Copyright/Plagiarism/Citations

What is copyright?

  • Copyright: form of protection by US law for original works of authorship (literary, dramatic, musical, artistic, etc)

  • Copyright protection exists as soon as work is fixed in tangible form (even a drawing on a napkin)

  • Lasts life of author + 70 years of exclusive rights to make copies, distribute, prepare derivatives, perform, and display publicly

  • Facts, names, short phrases, and methods are NOT protected by copyright (can be protected by patents)

  • Materials in public domain also not protected (copyright expired, forfeit, inapplicable)

    • Ex. Jane Austen’s pride and prejudice (expired)

  • Copyright can be given away or forfeit (creative common, cc zero., no rights reserved mark)

  • US federal government publications are in public domain

    • Works by third parties under government or state gov may be treated differently

How to use Copyrighted materials

  • Put a link to the material

  • Quote 

  • Fair-use: allows others to use copyrighted material in specific scenarios

    • Depends on purpose and character of work, nature of original material, amount used of copyrighted material vs whole work, effect on original’s market

    • EX. Using short clip from film in documentary

  • Special exceptions to copyright

    • Libraries, schools, non-profits

  • Creative Commons licenses can tell what activities are allowed

  • Request permission from creator

Avoiding Plagiarism

  • Plagiarism: act of presenting another’s work or ideas as your own

    • “Kidnapping” someone else’s ideas

  • To avoid..

    • Directly quote material

      • When you cannot paraphrase or summarize without losing meaning

      • Can add credibility

      • Do not overuse (don’t parrot)

  • Paraphrase

    • Rewording in your own words

  • Summary

    • Integrates ideas

    • Shorter in length

  • Always cite!

    • Even professor’s lectures

  • Don’t cite when it is common knowledge or your own ideas

    • Something everyone would reasonably know (apples grow on trees, George Washington was president)

  • Start early, document sources as you go, and research well before starting to write to avoid plagiarism

  • Don’t copy and paste from original, don’t procrastinate!

    • Procrastination is biggest cause of plagiarism

  • Better to over-cite than take credit from someone else’s ideas

How to Cite Sources

  • When should you cite?

    • Did you think of it?

      • If not, cite

    • Is it common knowledge 

      • If not common fact or saying, cite

Why should you cite?

  • Avoid plagiarism

  • Establish credibility

  • Help readers find the original materials

Citation style to use: AMA (also called JAMA)

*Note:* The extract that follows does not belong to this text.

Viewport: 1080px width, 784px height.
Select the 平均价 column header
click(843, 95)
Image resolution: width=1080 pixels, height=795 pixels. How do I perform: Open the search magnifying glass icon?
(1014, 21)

  • Uses numbered endnotes that are placed in your text as superscript numbers with a References list at the end of the text in the order that the citation was used

Parts of a Citation

  1. Authors

    1. should list author’s surname followed by initials WITHOUT periods

    2. For 1-2 authors: list all authors in reference list and in-text citations

    3. For 3-6 authors: List all authors in reference list and 1st author followed by et al or “and colleagues” in-text citations

    4. For 7+ authors: List first 3 authors followed by et al. in reference list, list 1st author followed by et al or “and colleagues” in-text citations

  2. Article Title & Subtitle

    1. use sentence capitalized (capitalize only first word and proper nouns, do not capitalize after colon)

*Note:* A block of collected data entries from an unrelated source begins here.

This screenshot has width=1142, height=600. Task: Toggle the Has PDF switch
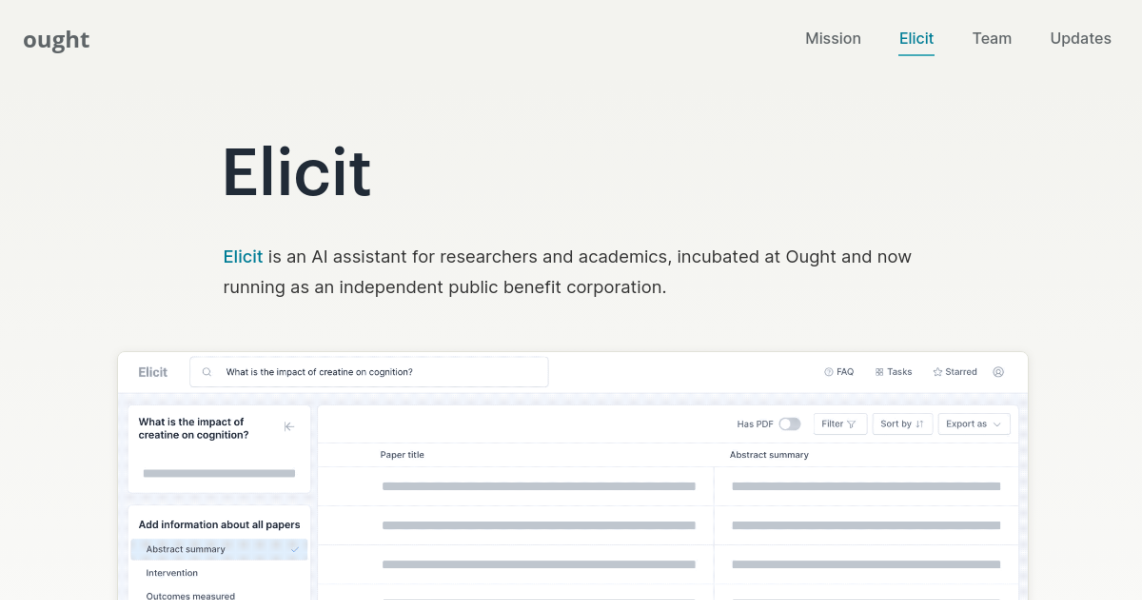[x=790, y=424]
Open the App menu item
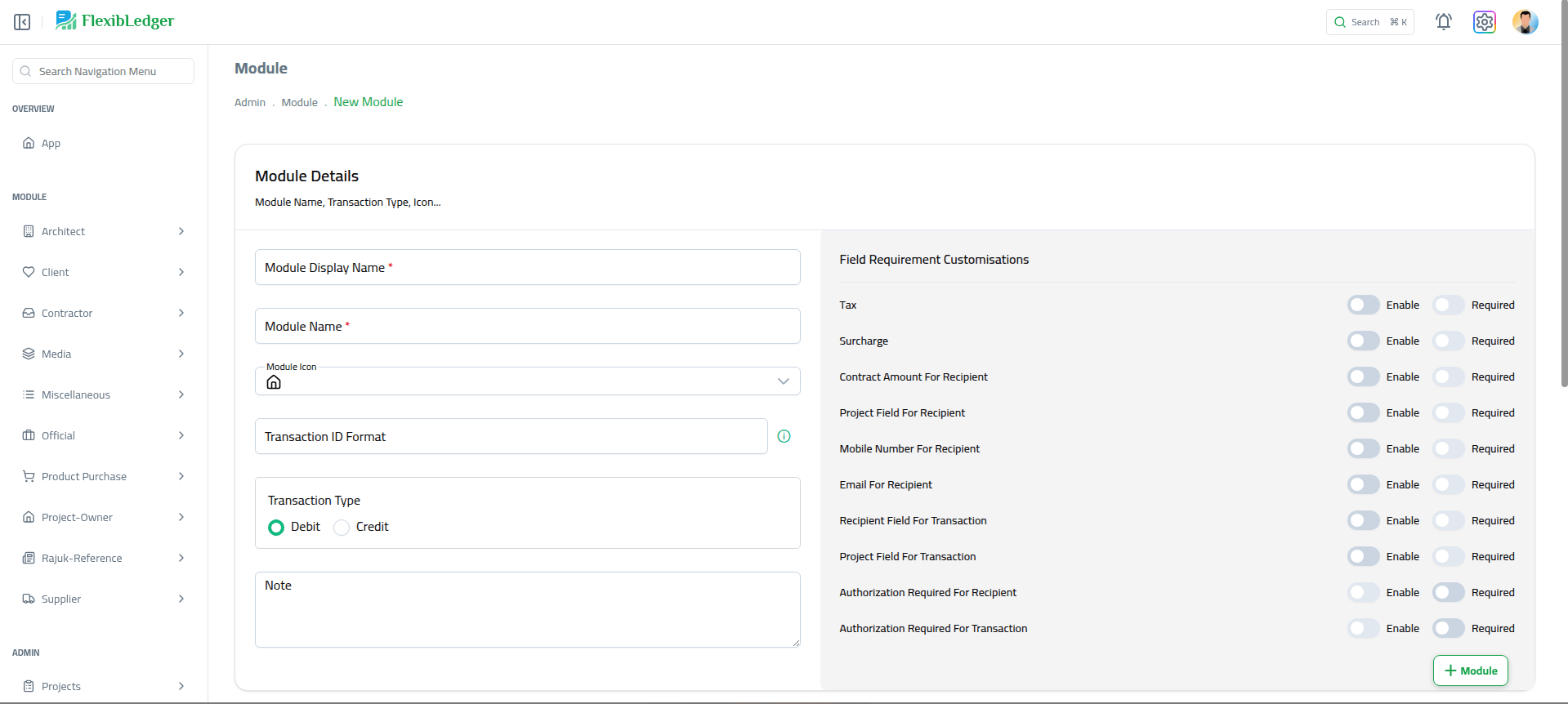Screen dimensions: 1568x704 [x=51, y=144]
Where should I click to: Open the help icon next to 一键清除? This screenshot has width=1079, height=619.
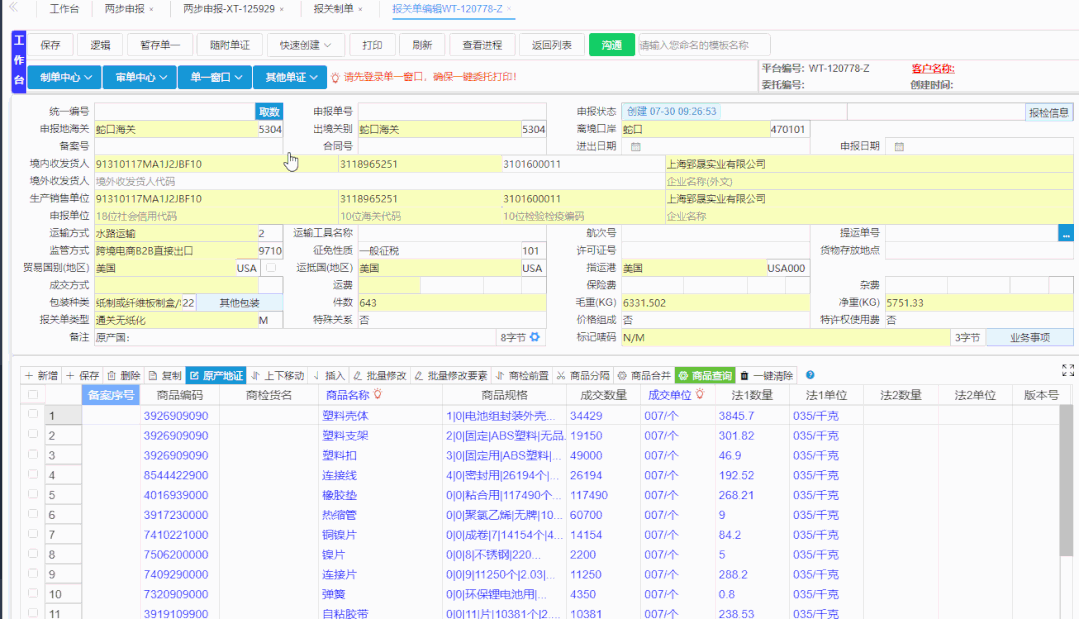[x=810, y=376]
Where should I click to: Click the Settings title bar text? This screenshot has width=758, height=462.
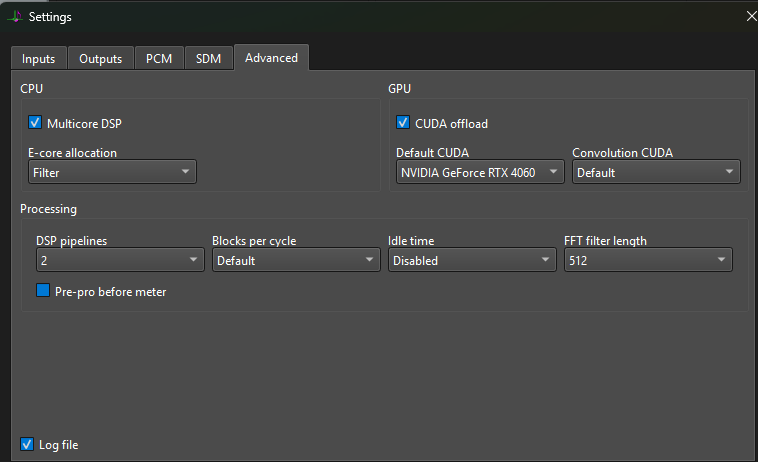click(50, 16)
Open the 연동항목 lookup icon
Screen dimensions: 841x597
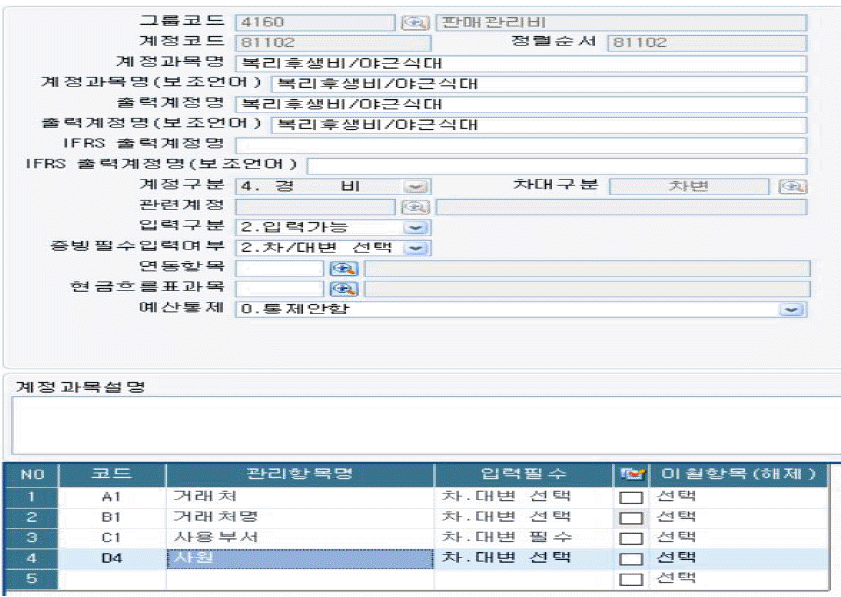(x=343, y=268)
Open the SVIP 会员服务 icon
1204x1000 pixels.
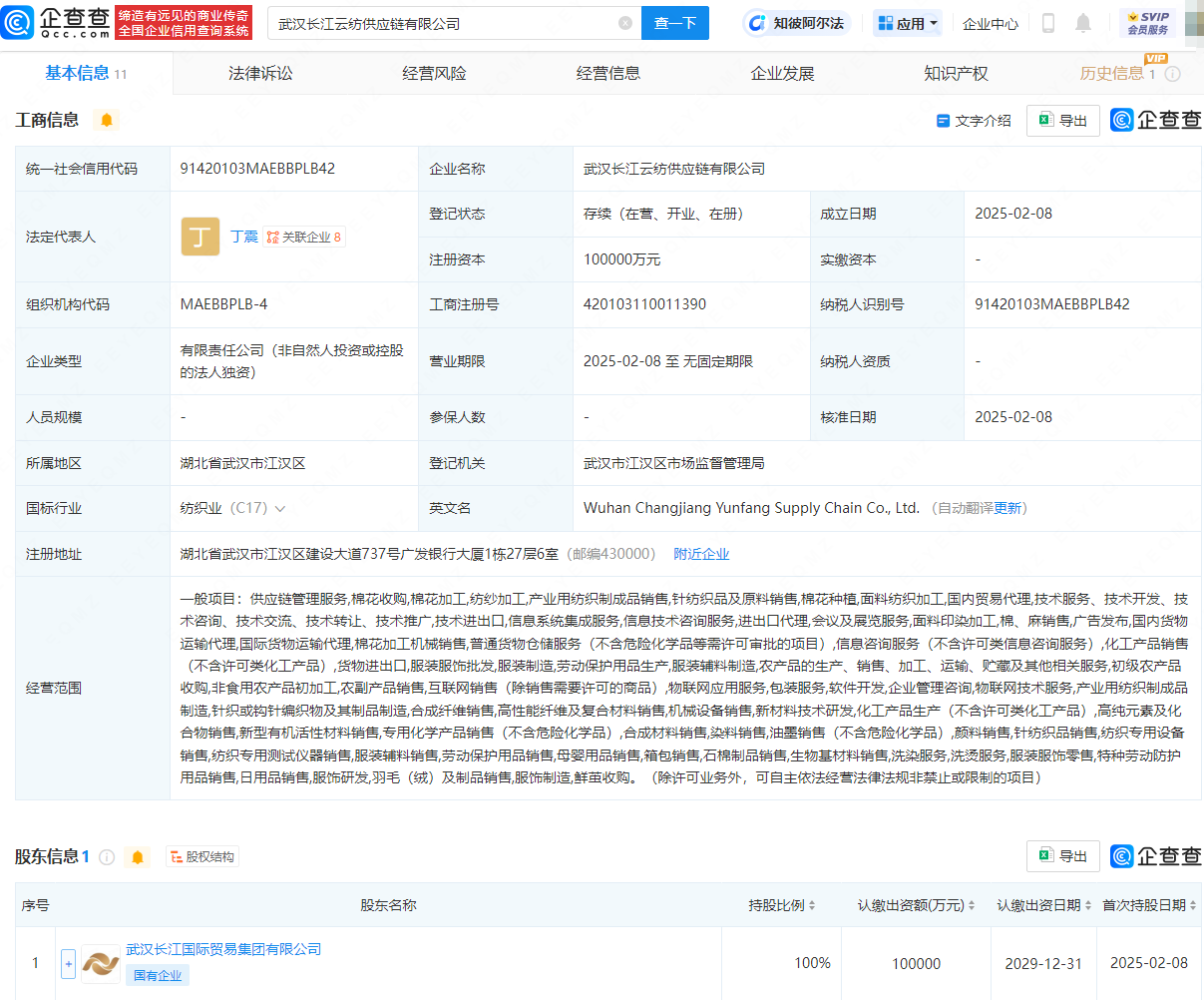(1148, 21)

  3. Journal Title (abbreviated)

    1. Capitalize all major words

    2. Italicize titles

    3. Find correct journal title abbreviations using National Library of Medicine Journals list

  4. Year of publication/online pre-publication date

    1. For published articles, YEAR followed by semi-colon

    2. For articles online ahead of print/online journal, “Published online Month Date, Year” followed by period

      1. If no volume, issue, or page numbers included, skip

    3. If multiple dates, use MOST RECENT

  5. Volume

    1. issues collected into volumes, typically one year’s worth of issues

    2. Year; Volume(issue):startpage-finalpage.

  6. Issue

    1. Each publication is an issue

  7. Page range/e-locator

    1. Should include the entire range of pages

  8. DOI

    1. Digital object identifier

    2. unique permanent number given to each article (and other electronic resources)

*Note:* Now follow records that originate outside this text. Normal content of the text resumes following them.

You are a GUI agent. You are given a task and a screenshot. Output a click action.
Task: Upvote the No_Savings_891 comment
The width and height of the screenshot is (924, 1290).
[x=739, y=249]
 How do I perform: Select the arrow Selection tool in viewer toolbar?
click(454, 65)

    3. if doi is shown within a URL, start with the 10.xx

    4. if no DOI, use URL+access date

Introduction to Primary Literature

Classifications specific to pharmacy:

  1. Primary: direct access to data

  2. Secondary: abstracting or indexing search engines; facilitate location of primary and tertiary literature

  3. Tertiary: indirect access to data; author interpretation of the literature

Primary Literature

  • Research methods

  • Evaluative (Experimental, Observational) or Descriptive

  • Identified via review of secondary and tertiary literature

  • Predominantly journal articles

Secondary Literature

  • indexing and abstracting services

    • index: citation only

    • abstract: citation plus description of article content

  • Facilitates search for tertiary and primary literature

  • Content varies per service

Tertiary Literature

  • Textbooks (general or specialty)

  • Compendia (computer databases)

  • Review articles

  • Evidence-based guidelines and consensus statements

  • package inserts

  • internet resources

Alternate/Unclassified Resources

  • Expert opinion

  • Pharmaceutical industry

  • Professional list servs

Primary Literature

  • Written accounts of original thought or discovery directly derived from first-hand observation or research

  • Introduces new evidence into the existing body of scientific knowledge

  • commonly published in medical or health-related journals

    • not all literature in journals is primary

    • not limited to journals

Examples of Primary Literature

  • Clinical research studies and reports (randomized controlled trials, cohort studies, case series, case reports)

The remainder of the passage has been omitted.